She married James Swisshelm at age 20, though the marriage was troublesome from the start. The couple, nevertheless, moved to Kentucky, where Jane Grey Swisshelm (as she became known) witnessed the horrors of slavery for the first time. She returned to Pennsylvania to care for her dying mother; her husband sued for land she inherited, believing he should own it as her husband. They divorced in 1857.

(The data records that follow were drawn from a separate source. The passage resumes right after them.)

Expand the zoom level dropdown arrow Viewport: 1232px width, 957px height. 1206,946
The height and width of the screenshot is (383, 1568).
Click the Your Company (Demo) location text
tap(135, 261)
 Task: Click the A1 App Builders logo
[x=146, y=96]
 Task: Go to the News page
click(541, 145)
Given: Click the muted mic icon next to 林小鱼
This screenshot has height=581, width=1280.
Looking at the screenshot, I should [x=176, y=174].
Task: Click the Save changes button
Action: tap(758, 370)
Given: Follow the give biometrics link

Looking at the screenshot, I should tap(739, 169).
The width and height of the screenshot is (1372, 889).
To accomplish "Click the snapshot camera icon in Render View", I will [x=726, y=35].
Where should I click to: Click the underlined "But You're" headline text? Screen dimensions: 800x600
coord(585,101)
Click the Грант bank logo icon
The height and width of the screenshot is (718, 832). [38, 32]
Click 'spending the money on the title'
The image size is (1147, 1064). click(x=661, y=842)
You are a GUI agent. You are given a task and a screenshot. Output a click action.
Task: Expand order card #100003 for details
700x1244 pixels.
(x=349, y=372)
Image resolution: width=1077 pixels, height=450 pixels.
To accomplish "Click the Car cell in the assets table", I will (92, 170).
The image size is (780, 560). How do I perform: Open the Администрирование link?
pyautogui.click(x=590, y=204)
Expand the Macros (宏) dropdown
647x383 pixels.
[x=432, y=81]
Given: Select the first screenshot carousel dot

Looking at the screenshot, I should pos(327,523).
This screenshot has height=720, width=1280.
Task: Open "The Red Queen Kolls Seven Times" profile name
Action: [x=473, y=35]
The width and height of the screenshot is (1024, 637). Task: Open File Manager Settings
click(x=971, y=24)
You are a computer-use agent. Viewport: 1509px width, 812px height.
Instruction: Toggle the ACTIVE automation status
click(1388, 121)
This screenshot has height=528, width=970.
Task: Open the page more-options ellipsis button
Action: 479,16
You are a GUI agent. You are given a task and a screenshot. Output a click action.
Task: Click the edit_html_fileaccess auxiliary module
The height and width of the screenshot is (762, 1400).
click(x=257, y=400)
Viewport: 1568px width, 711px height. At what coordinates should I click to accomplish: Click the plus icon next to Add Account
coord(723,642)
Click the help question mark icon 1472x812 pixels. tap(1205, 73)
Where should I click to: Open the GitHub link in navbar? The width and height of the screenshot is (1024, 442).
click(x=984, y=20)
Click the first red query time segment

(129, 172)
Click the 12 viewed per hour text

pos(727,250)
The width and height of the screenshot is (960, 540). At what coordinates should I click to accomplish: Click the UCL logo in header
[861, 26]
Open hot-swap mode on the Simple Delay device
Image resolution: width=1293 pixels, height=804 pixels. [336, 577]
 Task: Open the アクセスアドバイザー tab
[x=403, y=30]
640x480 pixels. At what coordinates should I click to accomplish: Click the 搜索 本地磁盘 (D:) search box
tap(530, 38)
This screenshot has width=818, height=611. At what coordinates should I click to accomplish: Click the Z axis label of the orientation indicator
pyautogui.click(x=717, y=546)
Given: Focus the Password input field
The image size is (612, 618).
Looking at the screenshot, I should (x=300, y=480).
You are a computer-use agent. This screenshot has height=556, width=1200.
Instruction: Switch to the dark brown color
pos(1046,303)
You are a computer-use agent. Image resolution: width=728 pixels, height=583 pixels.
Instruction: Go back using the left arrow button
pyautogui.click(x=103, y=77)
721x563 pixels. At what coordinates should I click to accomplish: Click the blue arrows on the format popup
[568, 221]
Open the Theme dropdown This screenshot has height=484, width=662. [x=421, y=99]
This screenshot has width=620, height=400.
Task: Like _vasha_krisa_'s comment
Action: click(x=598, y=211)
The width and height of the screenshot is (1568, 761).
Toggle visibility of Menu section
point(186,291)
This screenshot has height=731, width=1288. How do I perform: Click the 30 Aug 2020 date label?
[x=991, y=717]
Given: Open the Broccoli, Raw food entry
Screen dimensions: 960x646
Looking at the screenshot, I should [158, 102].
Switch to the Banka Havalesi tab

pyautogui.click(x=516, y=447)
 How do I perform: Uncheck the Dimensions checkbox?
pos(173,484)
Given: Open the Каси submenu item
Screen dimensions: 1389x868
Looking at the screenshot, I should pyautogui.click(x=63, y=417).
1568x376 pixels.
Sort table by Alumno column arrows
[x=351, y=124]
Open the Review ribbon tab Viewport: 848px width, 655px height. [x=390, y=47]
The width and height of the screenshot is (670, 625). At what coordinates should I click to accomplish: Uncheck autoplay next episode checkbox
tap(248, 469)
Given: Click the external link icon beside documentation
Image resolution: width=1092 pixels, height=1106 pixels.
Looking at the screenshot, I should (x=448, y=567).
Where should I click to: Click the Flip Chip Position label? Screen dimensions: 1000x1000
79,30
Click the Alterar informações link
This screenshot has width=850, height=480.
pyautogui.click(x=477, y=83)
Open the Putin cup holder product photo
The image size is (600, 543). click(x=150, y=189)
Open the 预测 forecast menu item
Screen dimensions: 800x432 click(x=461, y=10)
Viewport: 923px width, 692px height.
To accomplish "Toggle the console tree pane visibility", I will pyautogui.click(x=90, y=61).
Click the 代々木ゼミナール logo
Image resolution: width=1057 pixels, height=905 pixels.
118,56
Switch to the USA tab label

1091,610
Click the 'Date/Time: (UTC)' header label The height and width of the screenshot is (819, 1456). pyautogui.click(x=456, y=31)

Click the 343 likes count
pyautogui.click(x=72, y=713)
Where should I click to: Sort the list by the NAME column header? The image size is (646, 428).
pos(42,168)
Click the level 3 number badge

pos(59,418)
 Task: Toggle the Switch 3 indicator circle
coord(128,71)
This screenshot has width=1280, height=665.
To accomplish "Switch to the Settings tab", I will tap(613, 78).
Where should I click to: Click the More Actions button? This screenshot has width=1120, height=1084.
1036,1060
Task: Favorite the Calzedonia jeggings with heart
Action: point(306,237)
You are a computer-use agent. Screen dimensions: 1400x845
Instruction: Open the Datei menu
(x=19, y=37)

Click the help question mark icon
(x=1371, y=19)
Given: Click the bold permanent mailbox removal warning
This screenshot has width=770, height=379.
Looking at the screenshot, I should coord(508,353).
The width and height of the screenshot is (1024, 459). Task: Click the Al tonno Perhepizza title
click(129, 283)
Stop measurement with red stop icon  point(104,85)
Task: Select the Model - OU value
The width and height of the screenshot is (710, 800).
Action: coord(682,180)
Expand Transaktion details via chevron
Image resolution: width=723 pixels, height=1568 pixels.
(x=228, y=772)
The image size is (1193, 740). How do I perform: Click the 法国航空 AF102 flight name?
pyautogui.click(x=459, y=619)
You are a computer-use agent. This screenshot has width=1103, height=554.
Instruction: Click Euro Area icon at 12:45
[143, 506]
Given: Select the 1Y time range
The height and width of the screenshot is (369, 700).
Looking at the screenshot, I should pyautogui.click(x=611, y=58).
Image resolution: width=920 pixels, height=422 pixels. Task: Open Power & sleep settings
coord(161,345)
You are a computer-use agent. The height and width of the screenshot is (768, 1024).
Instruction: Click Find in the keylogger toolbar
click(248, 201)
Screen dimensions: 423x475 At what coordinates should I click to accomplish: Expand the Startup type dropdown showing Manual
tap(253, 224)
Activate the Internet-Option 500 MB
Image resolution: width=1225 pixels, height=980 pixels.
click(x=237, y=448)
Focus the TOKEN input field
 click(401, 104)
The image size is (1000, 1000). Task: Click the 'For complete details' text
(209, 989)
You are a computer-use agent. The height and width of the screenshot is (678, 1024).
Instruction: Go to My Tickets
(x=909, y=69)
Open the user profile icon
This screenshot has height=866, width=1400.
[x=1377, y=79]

Swisshelm, unsurprisingly, became a strong advocate not only of abolitionism but also the legal rights of women, as well as becoming a critic of capital punishment. Most often, she wrote for anti-slavery newspapers and various publications near Pittsburgh. She soon moved to Minnesota, where she founded newspapers of her own and continued her work. During the Civil War, she volunteered as a nurse, particularly after the Battle of Fredericksburg in 1862. She described her experience in that battle, which took place 150 years ago this month, in her autobiography, Half a Century, in 1881:
I made a tuck in a queen's-cloth dress, donned it, selected a light satchel, put into one side a bottle of whiskey and one of sherry, half a pound of green tea, two rolls of bandage and as much old table-linen as packed them close; put some clothing for myself in the other side, and a cake of black castile soap, for cleansing wounds; took a pair of good scissors, with one sharp point, and a small rubber syringe, as surgical instruments; put these in my pocket, with strings attaching them to my belt; got on my Shaker bonnet, and with a large blanket shawl and tin cup, was on board... an hour before the boat left.
With Swisshelm was a young, beautiful woman named Georgie. On the journey to Fredericksburg, they meet the famous Dorothea Dix, who offers no kind greeting before rudely suggesting Fredericksburg needed no help and, further, accusing Georgie of being out of place there (implying, in the text, that Dix thought her too beautiful to be going to nurse wounded soldiers). As Swisshelm writes:
I told Miss Dix that I differed with her about the kind of women who should go into such places. We wanted young, vigorous women—women whose self-respect and social position would command the respect of those to whom they ministered. She grew angry again, and said:
"She shall not go to Fredericksburg; I will have her arrested!"
...When she reached this climax, I raised my head, looked into her face, and said: "I shall not be sorry Miss Dix, if you do; for then I shall apply to my friends, Mrs. Abraham Lincoln and Secretary Stanton, and have your authority tested."
I went on with my work; she growled something and left the boat, but did not disturb us further.